About Good Scents

The cut flower business ended in 2011 but I continue to post other items about gardening.

Sunday, March 2, 2008

Asclepias (milkweed, butterfly weed)



Asclepias is the genus of the butterfly weeds or milkweeds. I grow three different species of them for cut flowers, two perennial and one annual. All bear their flowers in clusters. Close up the individual flowers look very similar but they are all useful because they are different colors and bloom at different times.

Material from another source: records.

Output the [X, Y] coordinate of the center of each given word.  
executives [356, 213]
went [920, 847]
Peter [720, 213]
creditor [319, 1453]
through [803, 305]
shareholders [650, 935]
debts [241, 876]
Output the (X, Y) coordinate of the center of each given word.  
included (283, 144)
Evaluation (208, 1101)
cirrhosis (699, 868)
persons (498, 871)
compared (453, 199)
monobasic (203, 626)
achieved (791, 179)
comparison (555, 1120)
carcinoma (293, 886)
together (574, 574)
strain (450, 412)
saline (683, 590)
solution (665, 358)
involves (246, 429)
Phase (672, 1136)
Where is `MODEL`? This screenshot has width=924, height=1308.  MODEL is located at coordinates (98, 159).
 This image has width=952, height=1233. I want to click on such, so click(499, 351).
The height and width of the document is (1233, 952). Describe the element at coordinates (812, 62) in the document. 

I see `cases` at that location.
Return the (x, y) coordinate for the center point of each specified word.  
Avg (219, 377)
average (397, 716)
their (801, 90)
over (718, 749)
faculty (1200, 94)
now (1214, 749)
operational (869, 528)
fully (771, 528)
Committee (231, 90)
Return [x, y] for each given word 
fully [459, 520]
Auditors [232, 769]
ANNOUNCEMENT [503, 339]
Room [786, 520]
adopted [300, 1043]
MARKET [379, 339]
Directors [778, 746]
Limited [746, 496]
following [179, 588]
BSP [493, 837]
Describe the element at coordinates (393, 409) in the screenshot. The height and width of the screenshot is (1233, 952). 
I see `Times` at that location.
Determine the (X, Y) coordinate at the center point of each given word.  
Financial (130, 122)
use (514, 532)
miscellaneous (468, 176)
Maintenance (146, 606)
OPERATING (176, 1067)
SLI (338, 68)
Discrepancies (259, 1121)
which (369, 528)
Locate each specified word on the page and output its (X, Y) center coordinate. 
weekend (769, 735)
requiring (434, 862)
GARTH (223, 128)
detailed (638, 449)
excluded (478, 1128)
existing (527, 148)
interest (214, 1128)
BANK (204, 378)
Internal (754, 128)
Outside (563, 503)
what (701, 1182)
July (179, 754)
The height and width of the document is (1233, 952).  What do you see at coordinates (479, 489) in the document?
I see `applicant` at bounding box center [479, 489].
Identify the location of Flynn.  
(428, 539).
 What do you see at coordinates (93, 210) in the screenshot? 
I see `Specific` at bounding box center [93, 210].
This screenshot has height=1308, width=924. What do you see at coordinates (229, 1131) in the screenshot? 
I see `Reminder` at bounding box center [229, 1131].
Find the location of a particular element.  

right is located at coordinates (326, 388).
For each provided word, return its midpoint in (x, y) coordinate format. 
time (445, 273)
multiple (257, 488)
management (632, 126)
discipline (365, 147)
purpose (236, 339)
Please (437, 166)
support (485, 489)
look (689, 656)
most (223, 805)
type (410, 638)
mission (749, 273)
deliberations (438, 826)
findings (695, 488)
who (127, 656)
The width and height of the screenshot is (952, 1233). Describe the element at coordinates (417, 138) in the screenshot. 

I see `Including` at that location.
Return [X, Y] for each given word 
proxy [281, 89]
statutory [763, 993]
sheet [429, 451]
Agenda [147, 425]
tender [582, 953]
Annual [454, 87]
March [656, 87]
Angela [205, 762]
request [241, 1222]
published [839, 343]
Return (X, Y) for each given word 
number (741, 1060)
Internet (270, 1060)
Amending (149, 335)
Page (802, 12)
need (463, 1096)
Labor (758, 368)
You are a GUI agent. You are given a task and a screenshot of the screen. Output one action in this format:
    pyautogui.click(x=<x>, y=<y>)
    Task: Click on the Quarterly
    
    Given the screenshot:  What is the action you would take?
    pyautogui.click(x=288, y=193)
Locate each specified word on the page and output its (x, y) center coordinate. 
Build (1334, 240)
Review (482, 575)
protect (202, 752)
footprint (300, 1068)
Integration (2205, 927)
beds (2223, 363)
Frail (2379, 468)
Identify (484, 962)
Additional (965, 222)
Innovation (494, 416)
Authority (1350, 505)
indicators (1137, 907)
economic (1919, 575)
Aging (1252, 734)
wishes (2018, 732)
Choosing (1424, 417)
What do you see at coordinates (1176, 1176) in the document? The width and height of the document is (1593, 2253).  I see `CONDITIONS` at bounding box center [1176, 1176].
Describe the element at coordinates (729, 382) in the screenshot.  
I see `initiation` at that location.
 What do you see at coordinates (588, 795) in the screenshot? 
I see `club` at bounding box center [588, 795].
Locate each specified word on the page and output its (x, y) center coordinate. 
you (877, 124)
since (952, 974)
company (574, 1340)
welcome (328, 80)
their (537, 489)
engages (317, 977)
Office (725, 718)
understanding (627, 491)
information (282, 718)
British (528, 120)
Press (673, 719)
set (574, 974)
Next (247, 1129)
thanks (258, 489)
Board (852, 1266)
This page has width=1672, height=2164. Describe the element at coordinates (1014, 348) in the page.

The first perennial milkweed is Asclepias incarnata or swamp milkweed, which bears rounded clusters of white or pink flowers in mid to late June. The flowers have a sweet, vanilla or candy-like fragrance. It is fairly mild, it won't knock your socks off, but it is still pleasant. I know nothing about butterflies but they do seem particularly attracted to flowers with this type of scent. Asclepias incarnata is native to this part of North America but I have never seen it growing wild.

The second perennial variety, Asclepias tuberosa, is another wildflower native to this part of the country. It has brilliant orange flowers and you occasionally see it growing along roadsides. The flowers are borne on pointy clusters and appear in July. If you like the combination of orange and purple/blue flowers (one of my favorites), then you could try pairing this asclepias with blue balloon flowers (Platycodon grandiflorus). I have not written about balloon flowers yet but they bloom at the same time as the asclepias, and both are long lived and do not require division.

The annual milkweed I grow is Asclepias curassavica. The flowers are bicolor yellow and red with bronze stems and leaves. The flowers are borne in loose clusters and if cut for the house or deadheaded will re-bloom until they are killed by frost. Of all these milkweeds, this is the one people most often ask me about. These will frequently self-sow a bit in the garden but have never been a pest.